Reactive Oxygen Species and Mitochondrial Dynamics: The Yin and Yang of Mitochondrial Dysfunction and Cancer Progression

Abstract

Mitochondria are organelles with a highly dynamic ultrastructure maintained by a delicate equilibrium between its fission and fusion rates. Understanding the factors influencing this balance is important as perturbations to mitochondrial dynamics can result in pathological states. As a terminal site of nutrient oxidation for the cell, mitochondrial powerhouses harness energy in the form of ATP in a process driven by the electron transport chain. Contemporaneously, electrons translocated within the electron transport chain undergo spontaneous side reactions with oxygen, giving rise to superoxide and a variety of other downstream reactive oxygen species (ROS). Mitochondrially-derived ROS can mediate redox signaling or, in excess, cause cell injury and even cell death. Recent evidence suggests that mitochondrial ultrastructure is tightly coupled to ROS generation depending on the physiological status of the cell. Yet, the mechanism by which changes in mitochondrial shape modulate mitochondrial function and redox homeostasis is less clear. Aberrant mitochondrial morphology may lead to enhanced ROS formation, which, in turn, may deteriorate mitochondrial health and further exacerbate oxidative stress in a self-perpetuating vicious cycle. Here, we review the latest findings on the intricate relationship between mitochondrial dynamics and ROS production, focusing mainly on its role in malignant disease.
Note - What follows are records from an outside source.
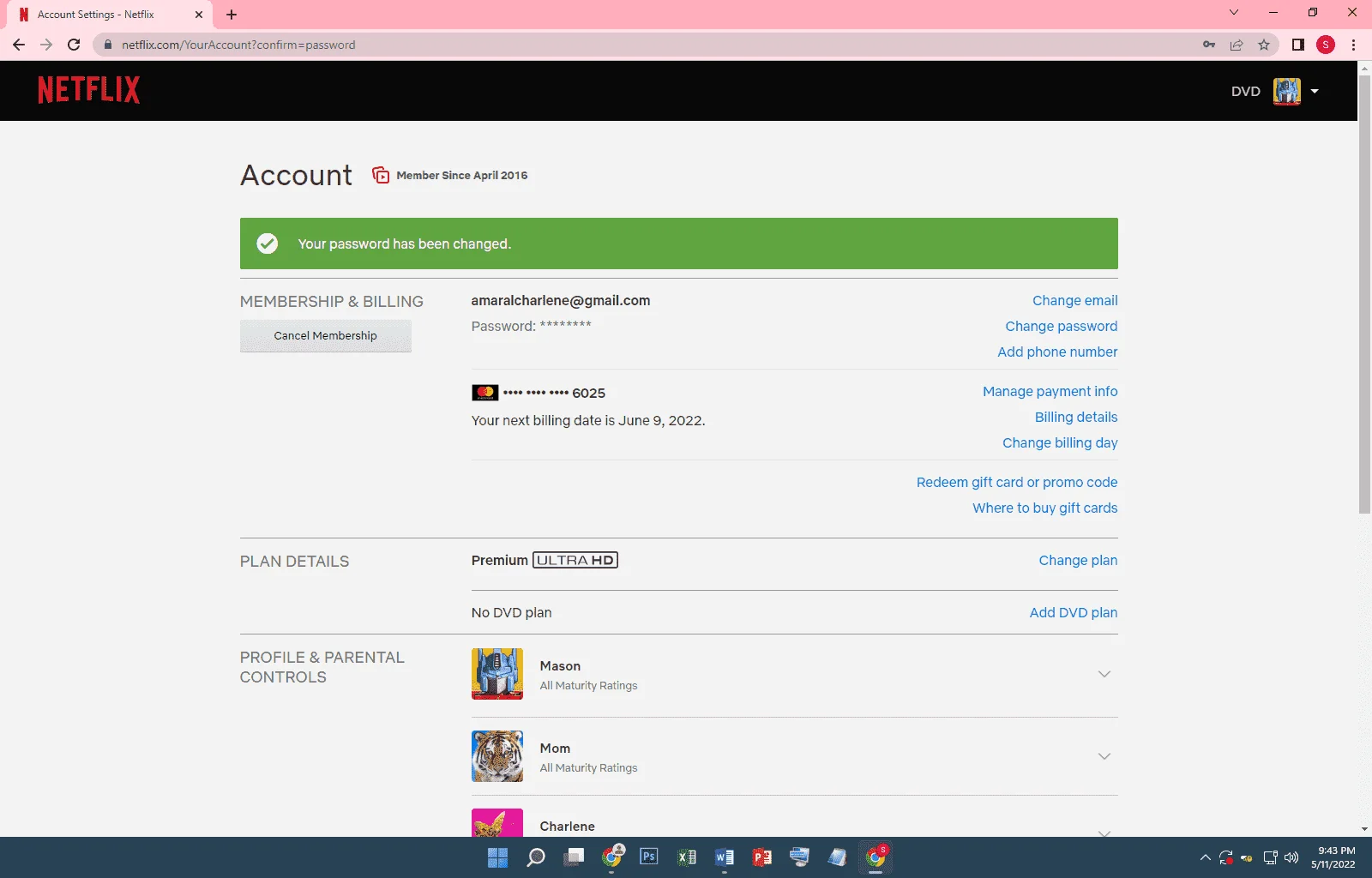Open the Manage payment info link
This screenshot has height=878, width=1372.
coord(1050,391)
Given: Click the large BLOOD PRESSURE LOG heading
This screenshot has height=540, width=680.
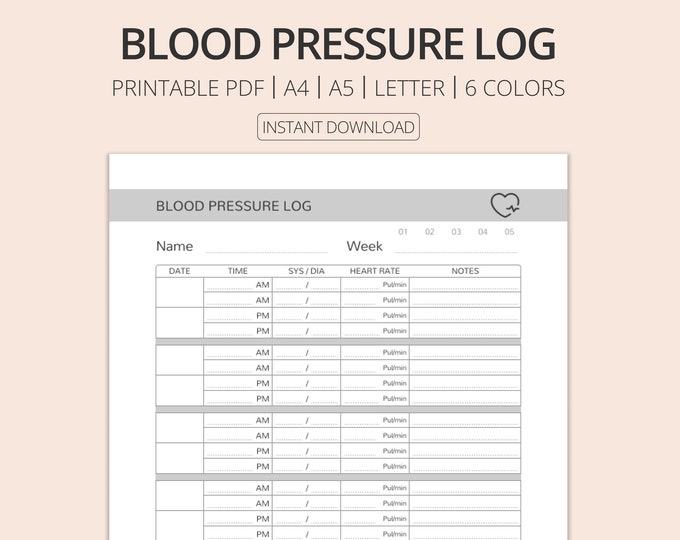Looking at the screenshot, I should [x=338, y=44].
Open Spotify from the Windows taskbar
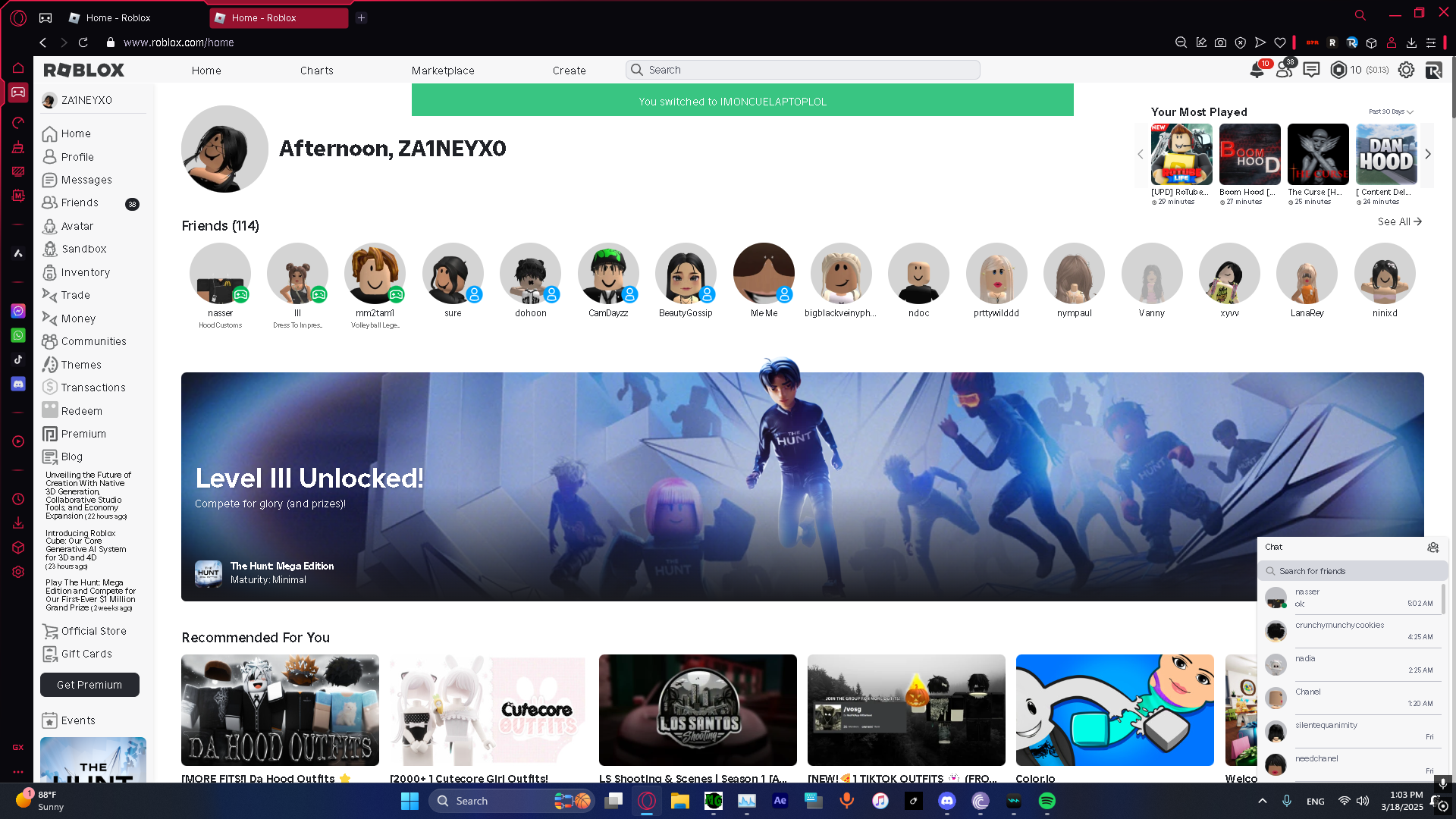 (1046, 801)
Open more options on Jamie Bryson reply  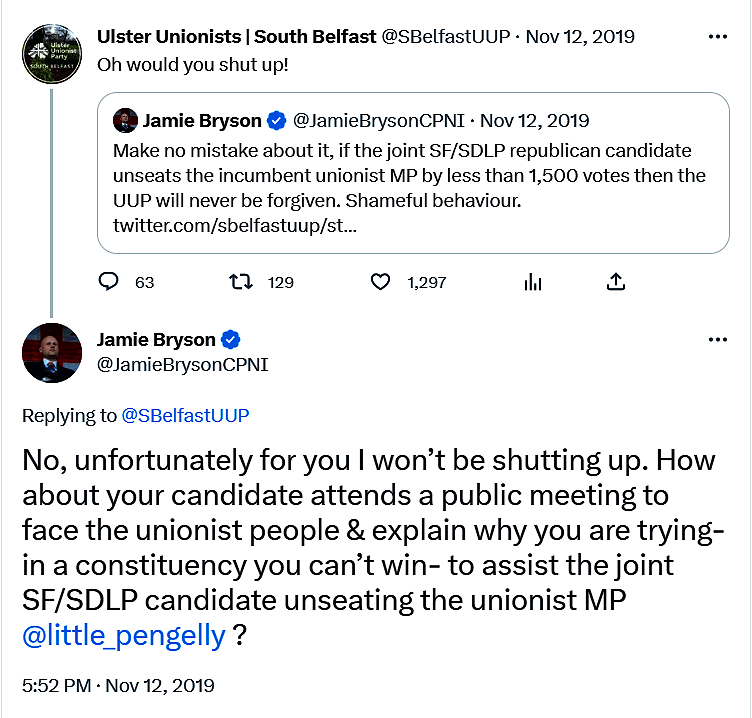point(717,339)
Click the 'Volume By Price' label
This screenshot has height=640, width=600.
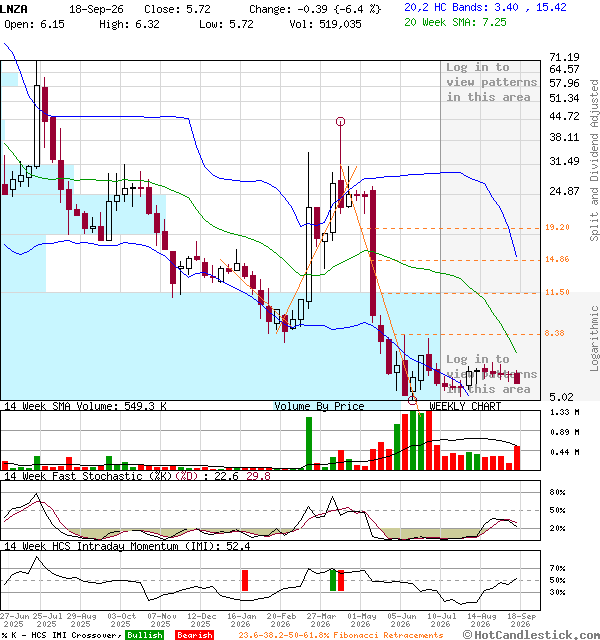click(319, 406)
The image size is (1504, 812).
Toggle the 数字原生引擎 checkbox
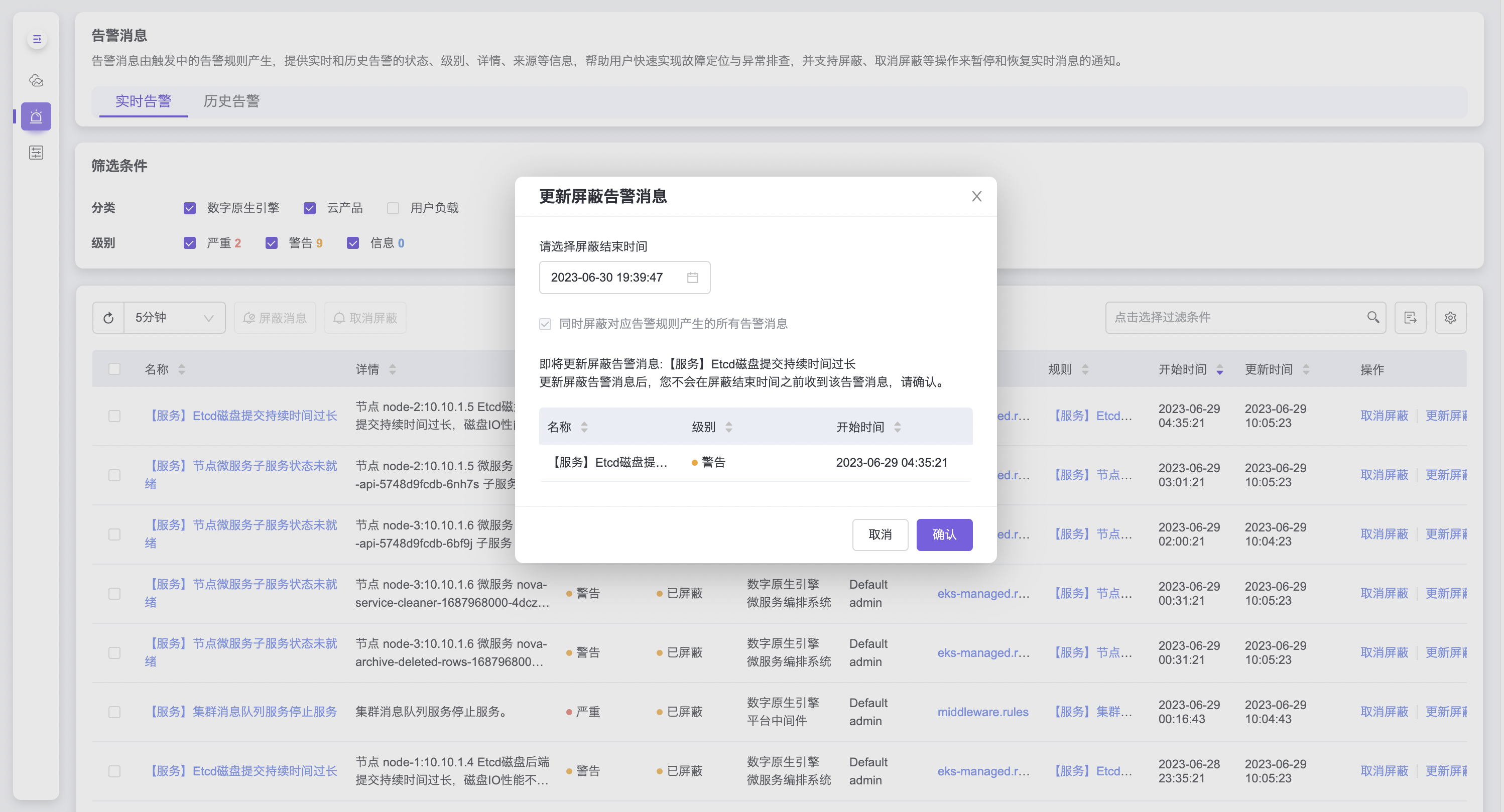click(190, 208)
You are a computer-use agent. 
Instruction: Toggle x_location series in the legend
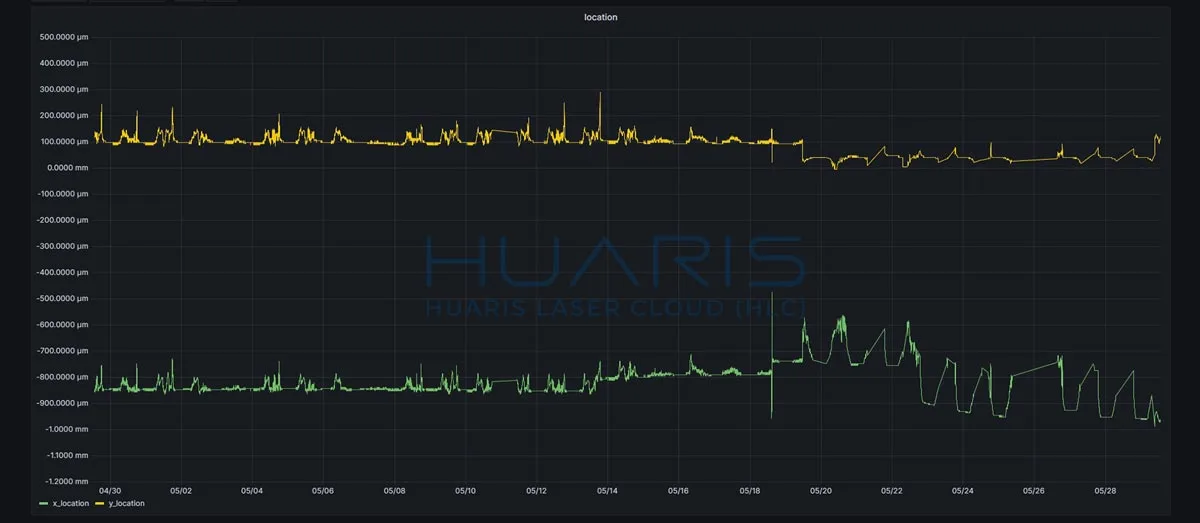70,503
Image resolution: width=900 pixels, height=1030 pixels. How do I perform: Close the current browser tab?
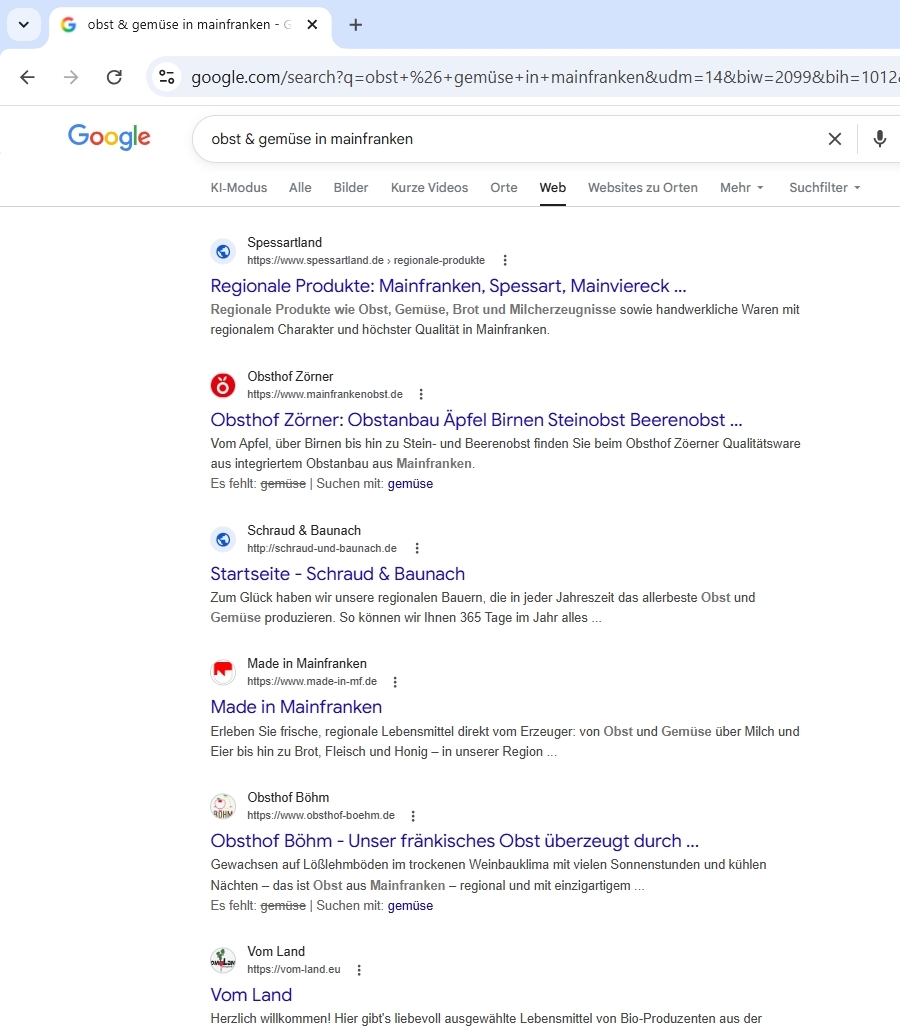click(x=312, y=25)
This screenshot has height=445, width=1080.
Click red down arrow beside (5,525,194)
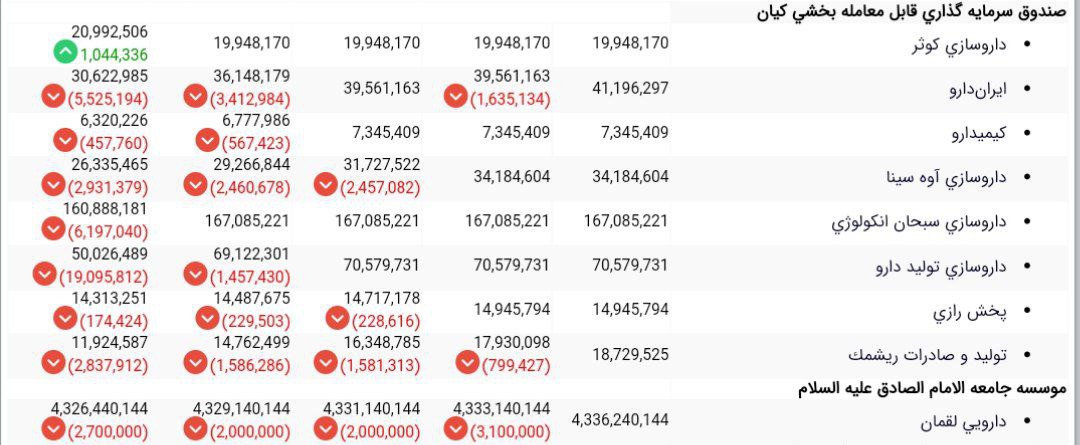pyautogui.click(x=53, y=97)
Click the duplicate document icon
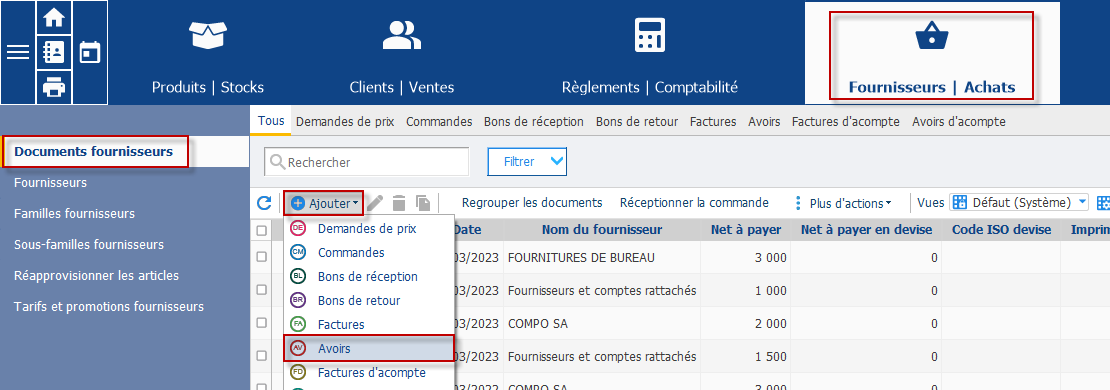The height and width of the screenshot is (390, 1110). click(x=423, y=203)
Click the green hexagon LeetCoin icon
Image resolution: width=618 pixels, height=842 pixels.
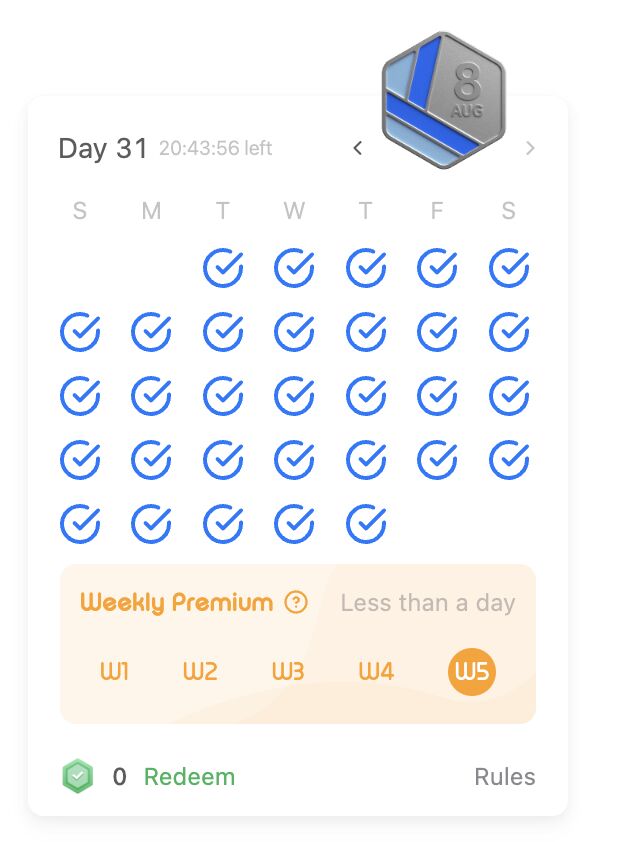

Keywords: cancer; mitochondrial dynamics; mitochondrial ultrastructure; oxidative stress; reactive oxygen species; redox signaling; superoxide.

Figure 1

Changing cell fates depending on oxidative damage extent and mitochondrial dynamics. Under mild oxidative stress conditions (top), clearance of defective mitochondrion (yellow) by mitophagy reduces ROS levels and enhances cell survival. Acute oxidative stress (bottom) promotes extensive mitochondrial fission and dysfunction that ultimately leads to elevated ROS, loss of mitochondrial integrity (green) and apoptotic cell death.

Figure 2

Simplified relationship between ROS-induced redox signaling and mitochondrial dynamics. ROS stimuli are recognized by redox sensors (top), which transduce the signal to their respective effector kinases (center). Phosphorylation by these kinases can either inhibit mitochondrial fusion (red) or stimulate fission (green) proteins that results in the shift of the overall balance from elongated to fragmented morphology (bottom). As indicated, Ras/ERK MAPK signaling involves multiple kinases. Redox sensor for mammalian cyclin C pathway has not yet been determined.

Figure 3

Drivers of fission-induced mitochondrial ROS production. Mitochondrial network fragmentation can occur at both extremes of ∆Ψ_m. Whereas low ∆Ψ_m values result from insults causing mitochondrial dysfunction (top), high ∆Ψ_m values can be achieved by metabolic stimulation such as with high glucose (bottom). Both stimuli result in fragmented organelles and subsequent generation of superoxide by ETC.

Figure 4

The vicious cycle of mitochondrial fragmentation and ROS production. Fission of the mitochondrial network, such as during oxidative stress (Figure 2), induces mitochondrial ROS generation (Figure 3) initiating a self-perpetuating cycle promoting mitochondrial dysfunction, cell cycle progression and genetic mutation that stimulates neoplastic growth and tumor initiation.